(WHAT THE EXERCISE ASKS): Reply only with how many lines below contain "Task".
• • • • •
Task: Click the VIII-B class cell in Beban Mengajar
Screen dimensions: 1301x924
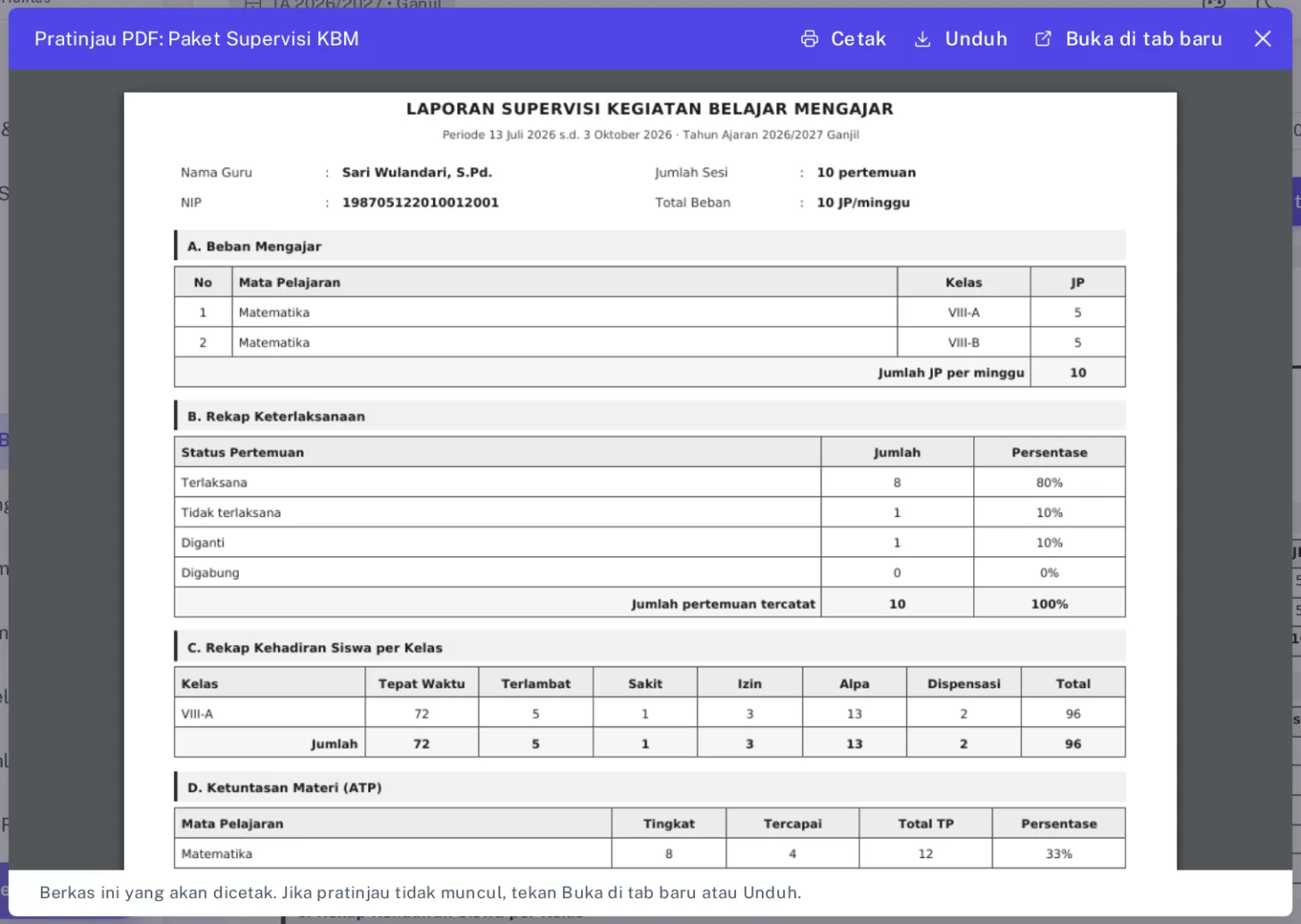Action: point(963,342)
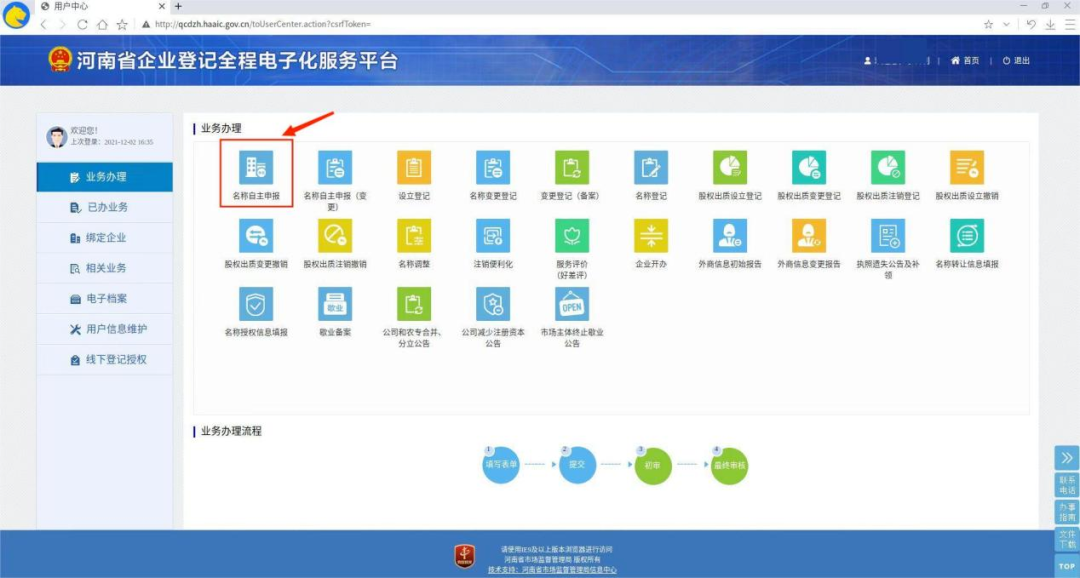Click the 文件下载 link on the right edge

pyautogui.click(x=1067, y=540)
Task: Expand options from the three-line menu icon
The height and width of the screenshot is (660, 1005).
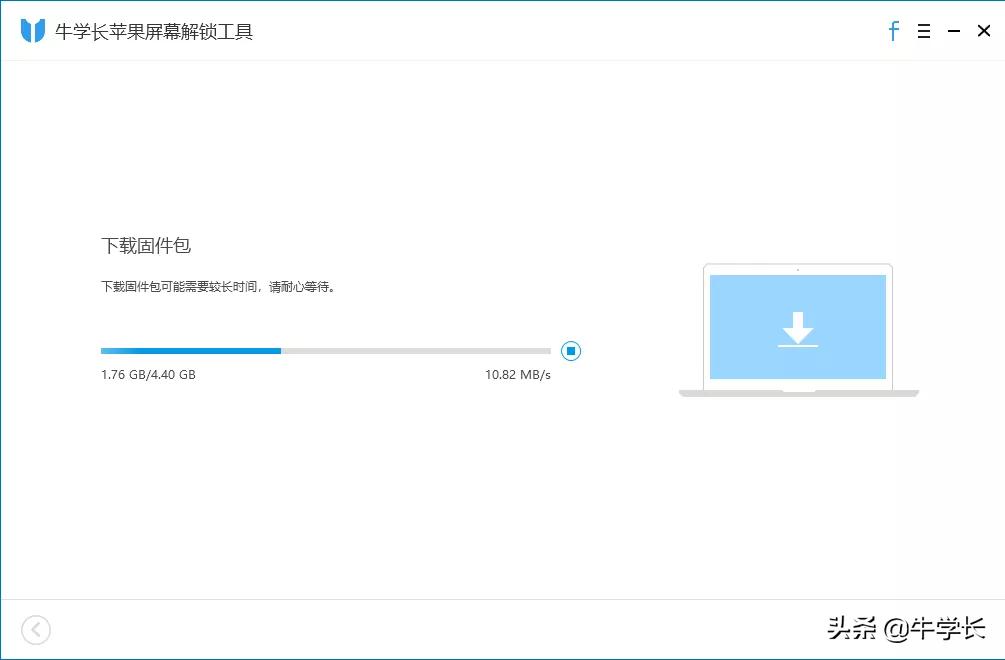Action: pos(923,31)
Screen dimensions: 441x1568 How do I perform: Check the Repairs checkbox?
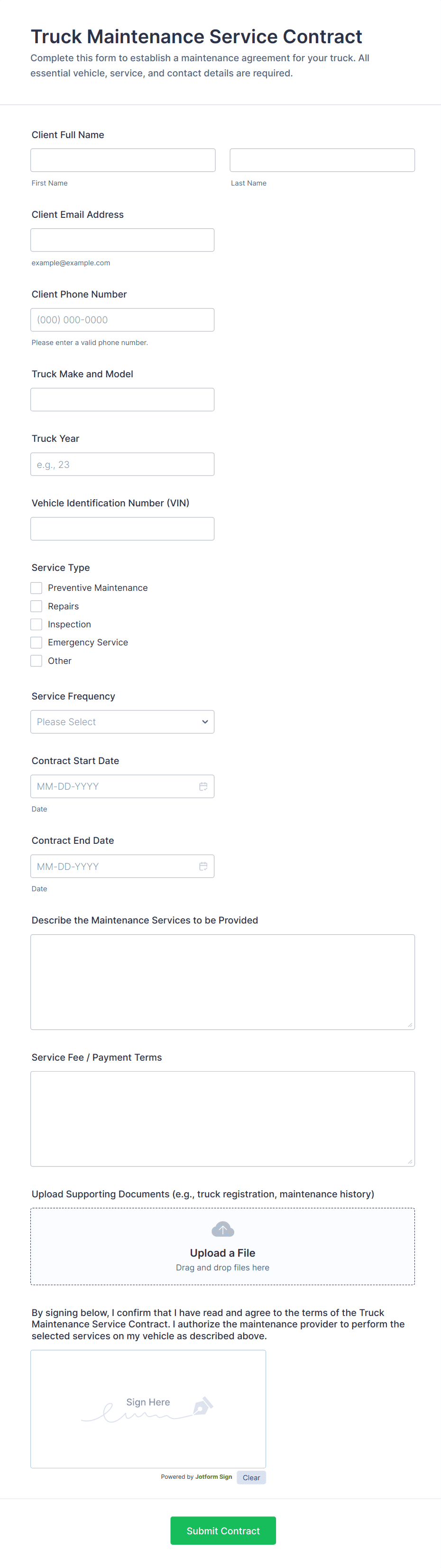[37, 606]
• • • • •
(EXERCISE SOLUTION): 2